Research firm puts Lotte fair value at a discount to IPO price

PETALING JAYA: Hong Leong Investment Bank (HLIB) Research opined that the fair value for Lotte Chemical Titan Holding Bhd is at a 7.6% discount to the initial public offering of RM8, at odds with other research houses that put it at least a slight premium to the IPO price.

HLIB Research values the petrochemical firm at RM7.39 pegged to 12 times FY18 price-to-earnings ratio (PER), a discount to the 13 times to 16 times PER of its significantly larger peers – Petronas Chemicals Group Bhd (PChem) and Formosa Chemicals.

The research house is of view that Lotte is at a disadvantage to PChem’s valuation of 15.9 times PER due to several reasons: PChem is two times larger than Lotte; PChem possesses cost advantage over Lotte as it uses ethane feedstock, which results in a lower and more stable feedstock cost structure as compared with naphtha feedstock; PChem’s higher earnings before interest, taxes, depreciation and amortisation (ebitda) margin at 38.7% versus Lotte’s 25.6% in FY16.

Furthermore, HLIB Research believes petrochemical product margins for Lotte appear to have peaked and the risk of margins reverting to lower levels is high at this level, given the expectation of capacity expansion in regional and global market.

Kenanga Research however, reckons the RM8 offer price is fair, with a valuation of RM9.05 per share pegged to a 13.2 times FY18 PER.

Meanwhile, PublicInvest Research has put Lotte at a slight premium of 13 times PER, translating into a fair value of RM8.08. However, it said Lotte’s valuation is still reflective of its Southeast Asian peers average of 12.2 times.

HLIB Research expects Lotte to achieve core net profits compound annual growth rate (CAGR) of 4.8% over the period of 2017-2019, premised on the assumptions of gradually lower revenue per metric tonne; narrowing ebitda margin from 25.6% to 19.1% on lower expectation of product spread due to global capacity expansion; 7% growth in product volume (three-year CAGR) after factoring in TE3 and PP3 capacity.

PublicInvest Research estimates a three-year CAGR revenue of 4.1% for Lotte despite the increase in capacity, due to fluctuations in raw material price of naphtha as the primary feedstock for the group’s plants, which would affect the overall selling price of its products.

Lotte is expected to incur RM16 billion of capital expenditure (capex) for the next five years.

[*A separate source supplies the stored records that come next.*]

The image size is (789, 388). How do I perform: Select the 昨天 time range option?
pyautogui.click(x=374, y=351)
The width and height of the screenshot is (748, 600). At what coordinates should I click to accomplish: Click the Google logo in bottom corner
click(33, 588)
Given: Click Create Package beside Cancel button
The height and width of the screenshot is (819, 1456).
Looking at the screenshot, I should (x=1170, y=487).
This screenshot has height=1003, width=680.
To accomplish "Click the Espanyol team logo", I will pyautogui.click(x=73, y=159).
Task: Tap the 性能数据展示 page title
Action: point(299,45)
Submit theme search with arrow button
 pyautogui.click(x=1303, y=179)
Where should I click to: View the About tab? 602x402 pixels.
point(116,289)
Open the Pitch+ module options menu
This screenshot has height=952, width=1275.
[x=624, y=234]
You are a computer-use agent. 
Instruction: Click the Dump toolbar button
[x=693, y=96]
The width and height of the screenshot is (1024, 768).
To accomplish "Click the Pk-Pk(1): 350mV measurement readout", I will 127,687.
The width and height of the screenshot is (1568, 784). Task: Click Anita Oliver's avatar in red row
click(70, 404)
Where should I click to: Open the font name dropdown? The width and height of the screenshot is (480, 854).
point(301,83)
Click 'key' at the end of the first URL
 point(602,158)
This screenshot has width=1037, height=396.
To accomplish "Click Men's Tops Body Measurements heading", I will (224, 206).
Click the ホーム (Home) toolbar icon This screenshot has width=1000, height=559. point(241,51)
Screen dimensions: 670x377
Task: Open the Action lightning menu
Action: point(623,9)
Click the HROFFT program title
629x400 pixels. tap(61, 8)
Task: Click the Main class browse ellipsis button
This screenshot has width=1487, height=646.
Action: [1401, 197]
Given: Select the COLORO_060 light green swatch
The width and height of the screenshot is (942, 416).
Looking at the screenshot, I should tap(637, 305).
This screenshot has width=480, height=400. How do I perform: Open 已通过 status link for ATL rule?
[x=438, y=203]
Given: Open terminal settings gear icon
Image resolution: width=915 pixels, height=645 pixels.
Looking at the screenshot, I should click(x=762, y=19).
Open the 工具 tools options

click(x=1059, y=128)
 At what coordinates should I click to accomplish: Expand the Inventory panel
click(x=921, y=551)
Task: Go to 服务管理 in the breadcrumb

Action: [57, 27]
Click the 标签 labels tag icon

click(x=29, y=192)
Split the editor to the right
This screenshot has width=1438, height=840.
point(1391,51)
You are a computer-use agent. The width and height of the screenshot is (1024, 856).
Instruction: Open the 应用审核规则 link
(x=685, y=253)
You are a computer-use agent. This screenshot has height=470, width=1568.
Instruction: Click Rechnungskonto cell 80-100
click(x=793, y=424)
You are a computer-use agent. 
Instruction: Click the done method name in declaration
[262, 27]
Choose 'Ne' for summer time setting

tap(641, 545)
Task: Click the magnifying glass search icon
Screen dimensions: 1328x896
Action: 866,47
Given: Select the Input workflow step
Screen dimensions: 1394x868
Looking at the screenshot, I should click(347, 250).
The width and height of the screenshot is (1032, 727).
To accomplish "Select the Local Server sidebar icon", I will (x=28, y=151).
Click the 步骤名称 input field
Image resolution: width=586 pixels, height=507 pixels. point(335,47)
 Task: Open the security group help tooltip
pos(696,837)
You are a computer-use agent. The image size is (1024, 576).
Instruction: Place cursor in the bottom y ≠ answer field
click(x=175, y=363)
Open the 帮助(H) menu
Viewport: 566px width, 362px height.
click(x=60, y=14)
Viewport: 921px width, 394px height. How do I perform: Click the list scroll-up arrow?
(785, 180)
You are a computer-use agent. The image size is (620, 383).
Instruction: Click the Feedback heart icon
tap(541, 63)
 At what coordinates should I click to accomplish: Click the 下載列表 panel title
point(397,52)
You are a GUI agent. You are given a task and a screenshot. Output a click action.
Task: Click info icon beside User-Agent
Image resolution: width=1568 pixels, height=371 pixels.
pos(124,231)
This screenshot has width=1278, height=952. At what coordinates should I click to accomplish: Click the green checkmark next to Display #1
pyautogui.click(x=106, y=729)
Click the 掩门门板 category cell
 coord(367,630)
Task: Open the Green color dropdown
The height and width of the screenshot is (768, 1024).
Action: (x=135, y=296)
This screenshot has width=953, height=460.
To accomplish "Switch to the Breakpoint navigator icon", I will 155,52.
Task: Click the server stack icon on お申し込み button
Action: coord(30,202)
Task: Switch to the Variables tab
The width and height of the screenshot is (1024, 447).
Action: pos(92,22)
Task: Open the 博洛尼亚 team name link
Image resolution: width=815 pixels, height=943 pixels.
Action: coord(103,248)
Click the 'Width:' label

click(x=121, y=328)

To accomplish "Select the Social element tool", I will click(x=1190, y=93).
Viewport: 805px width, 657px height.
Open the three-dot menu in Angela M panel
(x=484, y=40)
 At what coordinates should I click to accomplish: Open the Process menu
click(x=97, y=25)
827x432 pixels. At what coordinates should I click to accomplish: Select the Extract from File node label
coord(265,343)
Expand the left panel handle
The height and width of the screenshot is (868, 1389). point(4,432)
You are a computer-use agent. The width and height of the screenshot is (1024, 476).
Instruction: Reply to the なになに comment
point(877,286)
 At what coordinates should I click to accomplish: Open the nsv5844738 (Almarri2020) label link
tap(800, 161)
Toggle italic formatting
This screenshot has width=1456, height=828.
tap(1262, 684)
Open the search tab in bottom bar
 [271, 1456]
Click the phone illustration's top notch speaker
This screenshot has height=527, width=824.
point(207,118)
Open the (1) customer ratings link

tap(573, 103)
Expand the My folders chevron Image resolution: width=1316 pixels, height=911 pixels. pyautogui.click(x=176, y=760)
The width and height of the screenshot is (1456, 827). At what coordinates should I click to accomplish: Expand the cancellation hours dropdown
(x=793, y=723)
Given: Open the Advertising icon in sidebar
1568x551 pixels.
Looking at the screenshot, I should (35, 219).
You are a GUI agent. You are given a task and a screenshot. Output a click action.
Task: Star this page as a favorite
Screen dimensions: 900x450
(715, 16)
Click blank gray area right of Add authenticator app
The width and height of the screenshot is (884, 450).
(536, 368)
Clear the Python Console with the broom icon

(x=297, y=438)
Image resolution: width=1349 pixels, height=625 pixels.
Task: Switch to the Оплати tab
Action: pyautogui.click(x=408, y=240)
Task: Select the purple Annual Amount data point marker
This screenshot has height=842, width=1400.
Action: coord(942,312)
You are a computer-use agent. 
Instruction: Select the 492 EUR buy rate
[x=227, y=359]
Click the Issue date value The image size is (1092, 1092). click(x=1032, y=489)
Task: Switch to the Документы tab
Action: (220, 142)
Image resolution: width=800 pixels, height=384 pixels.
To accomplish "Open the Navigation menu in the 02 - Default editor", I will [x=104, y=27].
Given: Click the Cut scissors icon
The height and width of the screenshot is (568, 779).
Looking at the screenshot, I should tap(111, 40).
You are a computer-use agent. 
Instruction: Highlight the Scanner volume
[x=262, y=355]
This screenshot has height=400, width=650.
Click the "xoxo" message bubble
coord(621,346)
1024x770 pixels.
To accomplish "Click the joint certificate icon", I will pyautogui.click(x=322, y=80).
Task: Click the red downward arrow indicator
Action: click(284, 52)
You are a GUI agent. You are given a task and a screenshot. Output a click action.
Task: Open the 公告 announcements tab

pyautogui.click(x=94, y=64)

Bulk of the capex would consist of integrated petrochemical facility in Indonesia for RM15.1 billion in total, of which 67% of the capex would be funded via borrowings.

HLIB Research believe the group is able to fund its capex without requiring further equity cash call as it is in a net cash position of RM965.1 million, with net incoming IPO proceeds of RM5.8 billion.

Lotte, slated for listing on July 11, is expected to raise about RM5.9 billion from the new issuance of 740.5 million shares.